AI & ML

mergekit vs TIES vs DARE vs SLERP: which model-merging method should you use in 2026?

At small scale, SLERP is clean for two-model interpolation and TIES/DARE handle multi-model interference better, while mergekit is the orchestration layer that exposes them all — but the best choice changes with model count, compatibility, and whether you want a simple blend or sign-aware pruning.

By AxiomLogica Editorial

May 18, 202617 min read

Reviewed by Editorial

mergekit vs TIES vs DARE vs SLERP: which model-merging method should you use in 2026?

How We Compared mergekit, TIES, DARE, and SLERP

The current SERP for this question fragments answers across mergekit repository docs, community merge recipes, and individual method papers. This article consolidates those into a single decision framework keyed to the two variables that actually determine which method wins: how many models you're merging and how much interference exists between their task vectors.

mergekit is the orchestration layer — it is not a competing algorithm but the toolkit that exposes SLERP, TIES, DARE, MoE-style merging, and multi-stage workflows under one YAML-driven interface. The methods are the algorithms; mergekit is how you run them. Conflating the two is the most common source of confusion in this space.

Criterion	SLERP	TIES	DARE	mergekit
Model count	2 models only	2+ models	2+ models	All of the above
Interference handling	None (naive blend)	Sign-consensus pruning	Delta-drop + rescaling	Method-dependent
Compatibility required	Same architecture	Same architecture	Same architecture	Same architecture
Merge complexity	Low	Medium	Medium–High	Low to High (workflow-dependent)
Primary use case	Simple interpolation	Multi-task conflict resolution	Sparsity-aware interference reduction	Orchestration + method chaining

Decision criteria that matter in 2026

Four variables drive method fit: model count, sign conflicts between fine-tuned delta vectors, density settings when using sparsification-aware methods, and whether the target merge is a simple parameter blend or a sign-aware pruning operation.

mergekit's merge method guide encodes all four dimensions in its method guide.
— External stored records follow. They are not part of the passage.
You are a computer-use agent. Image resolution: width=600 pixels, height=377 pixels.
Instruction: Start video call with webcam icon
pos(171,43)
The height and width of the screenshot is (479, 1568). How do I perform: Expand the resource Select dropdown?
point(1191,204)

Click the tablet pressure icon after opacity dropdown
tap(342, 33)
TIES resolves interference by "trimming low-magnitude changes in fine-tuned model's values and then resolves sign disagreements across the models being merged" — meaning it actively prunes parameter updates that conflict directionally before aggregating. DARE adds a second level of control: density, configurable as a decimal (e.g., density: 0.6 in mergekit-multi recipes), which governs what fraction of delta parameters survive before rescaling. SLERP has no pruning stage; it spherically interpolates between two weight sets directly.

Variable	SLERP	TIES	DARE
Model count target	Exactly 2	≥2	≥2
Sign-conflict resolution	No	Yes (sign consensus)	Yes (via drop)
Density/sparsity control	No	No	Yes (density parameter)
Merge type	Simple blend	Sign-aware merge	Pruning + rescaling

What we excluded from the comparison

This article does not compare hardware minimums, deployment versions of Llama 3.1 70B or Qwen2.5 checkpoints, or container orchestration options. Those are operational concerns orthogonal to algorithm selection.

mergekit's multi-stage workflow system (mergekit-multi) "topologically sorts your merge configurations to determine the correct order of execution" and can "cache intermediate results for faster re-runs" — useful operational features, but not algorithm-selection criteria.
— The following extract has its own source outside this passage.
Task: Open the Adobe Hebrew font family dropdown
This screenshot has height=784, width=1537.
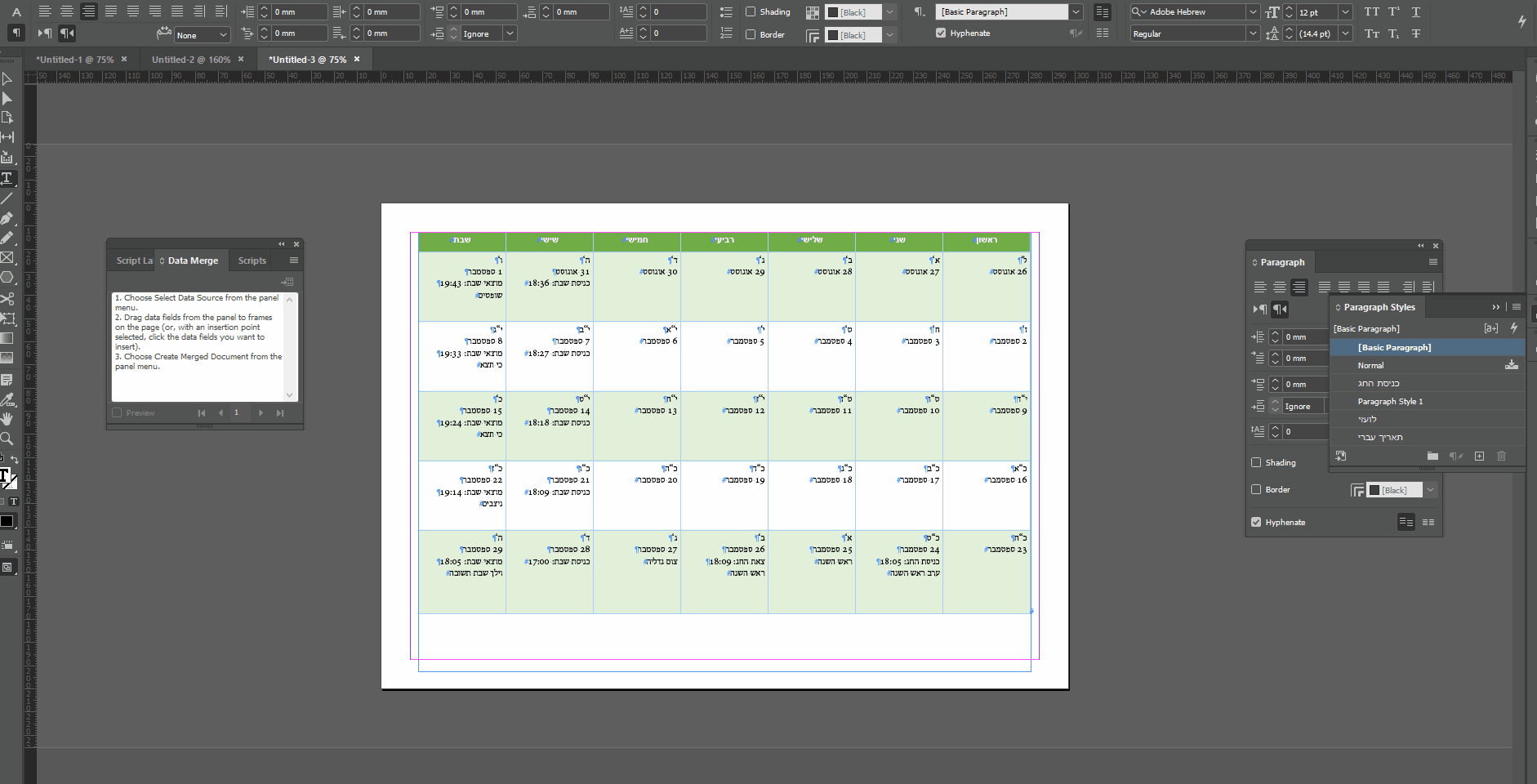Action: coord(1253,12)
Pro Tip: If you're evaluating merge methods, separate algorithm choice from infrastructure choice. Whether you're running on a single A100 or an NVIDIA H100 cluster does not change whether TIES or SLERP is the right method for your task vector interference profile.

At a glance: when each method fits best

At a Glance: Two similar models with low task conflict → SLERP. Multiple models or overlapping task domains → TIES. High interference + need for sparsity control → DARE. Complex multi-stage pipelines → mergekit-multi with TIES or DARE.

SLERP is the right tool when you have exactly two models and their capabilities don't strongly conflict. TIES is the safer default the moment you add a third model or know the fine-tunes pull in different directions. DARE adds a sparsification step on top of the merge that actively drops and rescales delta parameters — it earns its place when interference is high enough that even sign-consensus merging leaves too much noise in the combined weights.

Two-model interpolation with SLERP

SLERP ("spherical linear interpolation") operates on the surface of a high-dimensional hypersphere, preserving the norm of weight vectors through the blend. Research on geodesic merging on the Fisher–Rao manifold characterizes these as "two-model geodesics" and notes that SLERP "preserves norm on a hypersphere and often outperforms linear interpolation for two models". The EXTEND paper is explicit: "SLERP is tailored for the combination of two models."

SLERP fit	Practical reading
Cleanest two-model blend	Best when you are interpolating between exactly two compatible models
Model-count limit	Breaks down as model count rises because sequential application becomes order-sensitive

That constraint is structural, not incidental. SLERP's formulation assumes a single interpolation parameter t ∈ [0, 1] between two endpoints. Extending it to three or more models requires sequential application — which introduces order sensitivity and loses the sign-conflict awareness that TIES and DARE were designed to provide.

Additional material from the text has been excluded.